In 2004 the Australian Government Office for Women commissioned the Australian Institute of Criminology to conduct a qualitative study of victim/survivor decision-making and coordinated responses to adult sexual assault. The research addresses gaps in knowledge about the social and personal contingencies that influence victim/survivors' help-seeking behaviour and their decisions in respect of the criminal justice system and on the efficacy of coordinated service responses to sexual assault.
The study was based on interviews with 36 female victim/survivors of adult sexual assault and 65 sexual assault counsellors. The study also collected qualitative information on sexual assault workers' perceptions of the efficacy of coordinated service provision and their recommendations for improving service delivery.
The study finds, overall, that women's decisions about where to seek help and the responses of the recipients of their disclosures are patterned by a spectrum of social and personal factors that, for the most part, perpetuate the silencing of survivors.
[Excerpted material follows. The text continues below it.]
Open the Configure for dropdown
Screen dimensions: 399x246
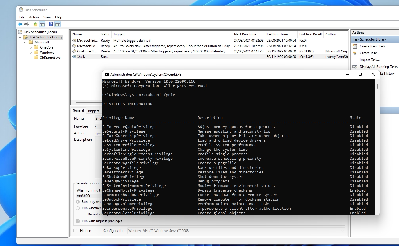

While the response of the criminal justice system has improved, all too often it continues to be implicated in secondary victimisation and in maintaining the secrecy around sexual assault. Many research participants were disillusioned with the criminal justice system, but their participation in the study was motivated by the belief that system change is possible. Recommendations put forward in the report largely focus on improving social responses to sexual assault and promoting organisational change.
A report prepared by the Australian Institute of Criminology for the Australian Government's Office for Women.